How do you work with user involvement and community engagement in health innovation?
Epic conducts regular development immersions in Norway, bringing our R&D teams on-site to observe real workflows and gather direct feedback from clinicians and staff. Over the past 2 years, over 100 Epic developers have completed these immersions, accounting for thousands of hours of joint design and testing.
This hands-on collaboration helps to ensure that new features meet local needs and fit naturally into existing care processes. It also builds lasting relationships between Norwegian users and Epic developers, creating an ongoing exchange of ideas that improves the system for everyone.
What is your motivation for being a partner at EHiN?
Epic has been a long-standing partner in the Norwegian healthcare community. Our motivation for being at EHiN is simple: to show up, listen, and contribute. At EHiN, we engage directly with healthcare leaders, innovators, and policymakers to understand their priorities and share what we have learned from similar efforts worldwide.
What are you most looking forward to at EHiN 2025?

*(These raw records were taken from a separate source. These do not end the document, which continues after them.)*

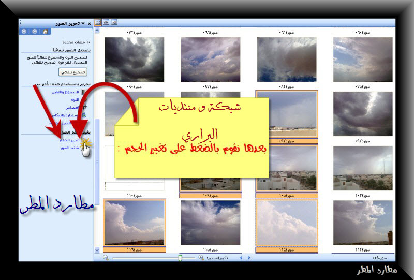
Task: Click the task pane Home icon
Action: coord(45,31)
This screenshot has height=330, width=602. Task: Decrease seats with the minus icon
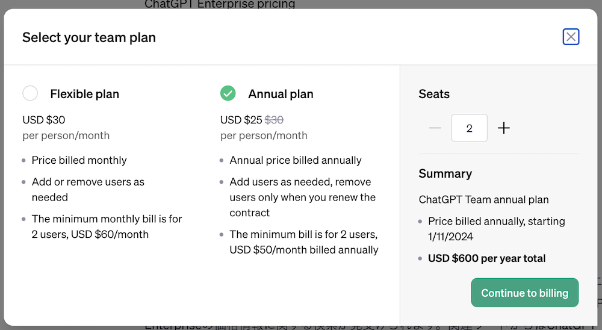pos(435,128)
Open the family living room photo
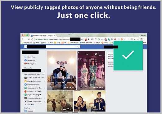This screenshot has height=114, width=162. pyautogui.click(x=61, y=70)
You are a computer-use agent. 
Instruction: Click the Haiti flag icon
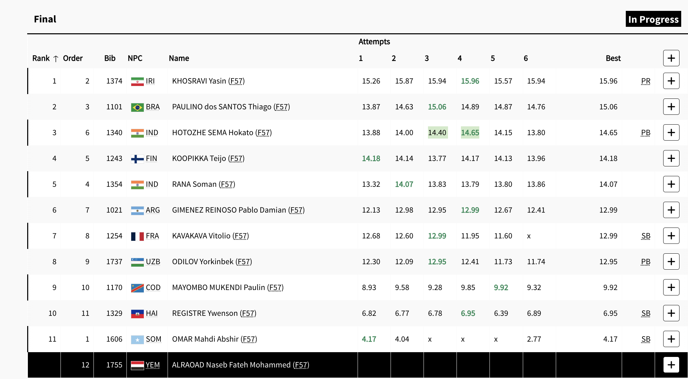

At EHiN, Epic will learn from others—how health systems, municipalities, and vendors are addressing shared challenges—and contribute to those discussions. Being in the room while ideas are exchanged helps us continue to evolve our software and services in alignment with Norway’s goals.
We look forward to reconnecting with colleagues—and seeing how the broader healthcare community in Norway continues to advance interoperability, responsible AI, and patient-centered care.